Hacker News new | ask | show | jobs
by edmcnulty101 1670 days ago
>> Countries that pursued zero covid largely avoided hospital overcrowding and massive amounts of preventable death

So did countries that didn't.

1 comments

"Massive amounts of preventable death"

Compare Australia vs UK.

The ironic thing is Australia really only got it when their zero COVID policies weren't taken seriously enough by its weakest actor who was more into "opening up". For people who don't know Australian politics it was the NSW state.

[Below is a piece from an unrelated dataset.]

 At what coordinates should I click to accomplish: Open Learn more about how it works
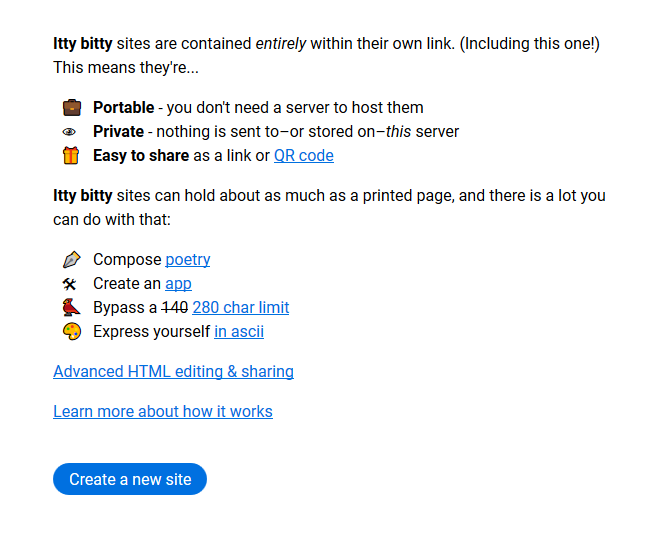(x=163, y=411)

They avoided COVID delta for months (6+) despite locking all incoming arrivals in shared air hotel quarantine systems and workers coming into the quarantine zone day in and day out (i.e. not taking quarantine seriously quarantine). Some Australian states who had better border control policies were able to keep COVID out indefinitely (e.g. WA, QLD, TAS, SA, etc).

Knowing some people who live in WA, despite overseas travel restrictions, life is pretty much pre-2019. Clubs are open, schools are running, no masks, nothing. They are thankful for zero COVID policies - the biggest one being border control and for some areas dedicated, but well resourced, quarantine facilities (NT). Only recently did NT get cases, and it didn't come internationally, but from the NSW outbreak. It's a concern since the indigenous population there typically have less health facilities.

Of course it is much easier to do this in Australia than the US or UK for a variety of reasons. Europe definitely can't do this IMO - land borders aren't strong enough.

>>"preventable death"

Can you define this term for me please? What exactly is a preventable death during a global pandemic and where is the data that measures it?